DATA RECORDS »
== Segment start ==
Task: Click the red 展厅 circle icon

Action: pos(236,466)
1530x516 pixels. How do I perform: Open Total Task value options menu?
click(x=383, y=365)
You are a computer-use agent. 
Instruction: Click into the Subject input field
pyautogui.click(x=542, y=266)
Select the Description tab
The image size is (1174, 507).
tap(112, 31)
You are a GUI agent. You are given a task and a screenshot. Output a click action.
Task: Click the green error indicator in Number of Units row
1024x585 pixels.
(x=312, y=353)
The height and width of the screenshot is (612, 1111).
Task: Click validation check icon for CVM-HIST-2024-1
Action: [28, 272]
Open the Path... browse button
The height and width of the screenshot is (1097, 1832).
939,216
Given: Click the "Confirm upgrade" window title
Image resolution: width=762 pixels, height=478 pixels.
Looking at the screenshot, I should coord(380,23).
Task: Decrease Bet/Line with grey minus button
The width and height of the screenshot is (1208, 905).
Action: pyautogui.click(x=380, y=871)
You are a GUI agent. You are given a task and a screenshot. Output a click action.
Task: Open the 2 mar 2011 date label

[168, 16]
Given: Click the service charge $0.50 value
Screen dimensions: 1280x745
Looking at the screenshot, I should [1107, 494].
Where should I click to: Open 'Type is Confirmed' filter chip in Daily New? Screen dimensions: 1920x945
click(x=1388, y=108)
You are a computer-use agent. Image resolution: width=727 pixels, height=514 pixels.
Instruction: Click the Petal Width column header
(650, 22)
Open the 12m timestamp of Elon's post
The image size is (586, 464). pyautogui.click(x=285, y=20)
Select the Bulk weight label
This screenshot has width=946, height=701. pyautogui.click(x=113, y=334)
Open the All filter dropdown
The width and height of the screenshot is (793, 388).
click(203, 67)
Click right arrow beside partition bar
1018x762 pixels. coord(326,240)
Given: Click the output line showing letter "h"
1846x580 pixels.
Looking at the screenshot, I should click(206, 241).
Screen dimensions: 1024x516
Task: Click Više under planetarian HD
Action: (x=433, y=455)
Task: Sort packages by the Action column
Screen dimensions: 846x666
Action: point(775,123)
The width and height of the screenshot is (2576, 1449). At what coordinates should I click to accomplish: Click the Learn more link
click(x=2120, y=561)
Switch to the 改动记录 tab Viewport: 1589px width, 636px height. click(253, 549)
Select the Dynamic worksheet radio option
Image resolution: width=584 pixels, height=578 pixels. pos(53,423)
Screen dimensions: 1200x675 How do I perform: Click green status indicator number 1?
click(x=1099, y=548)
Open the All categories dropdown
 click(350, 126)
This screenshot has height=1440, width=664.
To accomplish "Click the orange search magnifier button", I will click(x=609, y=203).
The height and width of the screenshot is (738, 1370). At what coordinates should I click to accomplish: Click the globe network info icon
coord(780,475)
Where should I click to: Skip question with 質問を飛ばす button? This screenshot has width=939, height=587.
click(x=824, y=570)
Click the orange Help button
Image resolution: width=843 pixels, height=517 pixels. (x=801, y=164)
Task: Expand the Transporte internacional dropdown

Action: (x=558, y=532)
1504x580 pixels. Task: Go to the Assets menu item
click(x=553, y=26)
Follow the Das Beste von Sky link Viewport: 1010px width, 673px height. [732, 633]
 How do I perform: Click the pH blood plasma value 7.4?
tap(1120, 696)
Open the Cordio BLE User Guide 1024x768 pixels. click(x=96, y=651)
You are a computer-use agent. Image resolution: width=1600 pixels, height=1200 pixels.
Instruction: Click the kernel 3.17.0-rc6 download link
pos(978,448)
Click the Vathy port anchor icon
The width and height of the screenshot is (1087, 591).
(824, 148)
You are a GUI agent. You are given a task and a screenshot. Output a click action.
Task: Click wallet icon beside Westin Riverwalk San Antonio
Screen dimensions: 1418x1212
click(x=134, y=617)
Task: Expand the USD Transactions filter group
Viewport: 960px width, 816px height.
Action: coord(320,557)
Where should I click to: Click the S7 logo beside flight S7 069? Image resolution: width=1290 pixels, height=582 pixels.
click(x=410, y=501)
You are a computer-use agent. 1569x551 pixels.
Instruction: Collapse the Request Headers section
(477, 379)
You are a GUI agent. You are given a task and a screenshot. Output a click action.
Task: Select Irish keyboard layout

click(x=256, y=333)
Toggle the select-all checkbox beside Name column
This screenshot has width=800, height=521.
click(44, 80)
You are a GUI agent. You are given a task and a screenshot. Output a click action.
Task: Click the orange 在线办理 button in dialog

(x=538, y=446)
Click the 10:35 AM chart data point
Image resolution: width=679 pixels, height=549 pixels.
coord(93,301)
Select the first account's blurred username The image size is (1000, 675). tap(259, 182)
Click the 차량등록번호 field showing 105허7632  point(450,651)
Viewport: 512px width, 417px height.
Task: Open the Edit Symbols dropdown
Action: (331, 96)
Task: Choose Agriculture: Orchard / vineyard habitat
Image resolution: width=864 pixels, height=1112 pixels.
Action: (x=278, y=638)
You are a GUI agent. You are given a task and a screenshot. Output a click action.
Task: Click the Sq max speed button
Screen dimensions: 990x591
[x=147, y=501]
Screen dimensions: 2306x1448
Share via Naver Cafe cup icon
== Segment end ==
Transcribe all entries word for word.

EXPECTED ANSWER »
Task: Click the red 展厅 circle icon

Action: pos(236,466)
1530x516 pixels. How do I perform: Open Total Task value options menu?
click(x=383, y=365)
You are a computer-use agent. 
Instruction: Click into the Subject input field
pyautogui.click(x=542, y=266)
Select the Description tab
The image size is (1174, 507).
tap(112, 31)
You are a GUI agent. You are given a task and a screenshot. Output a click action.
Task: Click the green error indicator in Number of Units row
1024x585 pixels.
(x=312, y=353)
The height and width of the screenshot is (612, 1111).
Task: Click validation check icon for CVM-HIST-2024-1
Action: [28, 272]
Open the Path... browse button
The height and width of the screenshot is (1097, 1832).
939,216
Given: Click the "Confirm upgrade" window title
Image resolution: width=762 pixels, height=478 pixels.
Looking at the screenshot, I should coord(380,23).
Task: Decrease Bet/Line with grey minus button
The width and height of the screenshot is (1208, 905).
Action: pyautogui.click(x=380, y=871)
You are a GUI agent. You are given a task and a screenshot. Output a click action.
Task: Open the 2 mar 2011 date label

[168, 16]
Given: Click the service charge $0.50 value
Screen dimensions: 1280x745
Looking at the screenshot, I should [1107, 494].
Where should I click to: Open 'Type is Confirmed' filter chip in Daily New? Screen dimensions: 1920x945
click(x=1388, y=108)
You are a computer-use agent. Image resolution: width=727 pixels, height=514 pixels.
Instruction: Click the Petal Width column header
(650, 22)
Open the 12m timestamp of Elon's post
The image size is (586, 464). pyautogui.click(x=285, y=20)
Select the Bulk weight label
This screenshot has width=946, height=701. pyautogui.click(x=113, y=334)
Open the All filter dropdown
The width and height of the screenshot is (793, 388).
click(203, 67)
Click right arrow beside partition bar
1018x762 pixels. coord(326,240)
Given: Click the output line showing letter "h"
1846x580 pixels.
Looking at the screenshot, I should click(206, 241).
Screen dimensions: 1024x516
Task: Click Više under planetarian HD
Action: (x=433, y=455)
Task: Sort packages by the Action column
Screen dimensions: 846x666
Action: point(775,123)
The width and height of the screenshot is (2576, 1449). At what coordinates should I click to accomplish: Click the Learn more link
click(x=2120, y=561)
Switch to the 改动记录 tab Viewport: 1589px width, 636px height. click(253, 549)
Select the Dynamic worksheet radio option
Image resolution: width=584 pixels, height=578 pixels. pos(53,423)
Screen dimensions: 1200x675 How do I perform: Click green status indicator number 1?
click(x=1099, y=548)
Open the All categories dropdown
 click(350, 126)
This screenshot has height=1440, width=664.
To accomplish "Click the orange search magnifier button", I will click(x=609, y=203).
The height and width of the screenshot is (738, 1370). At what coordinates should I click to accomplish: Click the globe network info icon
coord(780,475)
Where should I click to: Skip question with 質問を飛ばす button? This screenshot has width=939, height=587.
click(x=824, y=570)
Click the orange Help button
Image resolution: width=843 pixels, height=517 pixels. (x=801, y=164)
Task: Expand the Transporte internacional dropdown

Action: (x=558, y=532)
1504x580 pixels. Task: Go to the Assets menu item
click(x=553, y=26)
Follow the Das Beste von Sky link Viewport: 1010px width, 673px height. [732, 633]
 How do I perform: Click the pH blood plasma value 7.4?
tap(1120, 696)
Open the Cordio BLE User Guide 1024x768 pixels. click(x=96, y=651)
You are a computer-use agent. Image resolution: width=1600 pixels, height=1200 pixels.
Instruction: Click the kernel 3.17.0-rc6 download link
pos(978,448)
Click the Vathy port anchor icon
The width and height of the screenshot is (1087, 591).
(824, 148)
You are a GUI agent. You are given a task and a screenshot. Output a click action.
Task: Click wallet icon beside Westin Riverwalk San Antonio
Screen dimensions: 1418x1212
click(x=134, y=617)
Task: Expand the USD Transactions filter group
Viewport: 960px width, 816px height.
Action: coord(320,557)
Where should I click to: Click the S7 logo beside flight S7 069? Image resolution: width=1290 pixels, height=582 pixels.
click(x=410, y=501)
You are a computer-use agent. 1569x551 pixels.
Instruction: Collapse the Request Headers section
(477, 379)
You are a GUI agent. You are given a task and a screenshot. Output a click action.
Task: Select Irish keyboard layout

click(x=256, y=333)
Toggle the select-all checkbox beside Name column
This screenshot has width=800, height=521.
click(44, 80)
You are a GUI agent. You are given a task and a screenshot. Output a click action.
Task: Click the orange 在线办理 button in dialog

(x=538, y=446)
Click the 10:35 AM chart data point
Image resolution: width=679 pixels, height=549 pixels.
coord(93,301)
Select the first account's blurred username The image size is (1000, 675). tap(259, 182)
Click the 차량등록번호 field showing 105허7632  point(450,651)
Viewport: 512px width, 417px height.
Task: Open the Edit Symbols dropdown
Action: (331, 96)
Task: Choose Agriculture: Orchard / vineyard habitat
Image resolution: width=864 pixels, height=1112 pixels.
Action: (x=278, y=638)
You are a GUI agent. You are given a task and a screenshot. Output a click action.
Task: Click the Sq max speed button
Screen dimensions: 990x591
[x=147, y=501]
Screen dimensions: 2306x1448
Share via Naver Cafe cup icon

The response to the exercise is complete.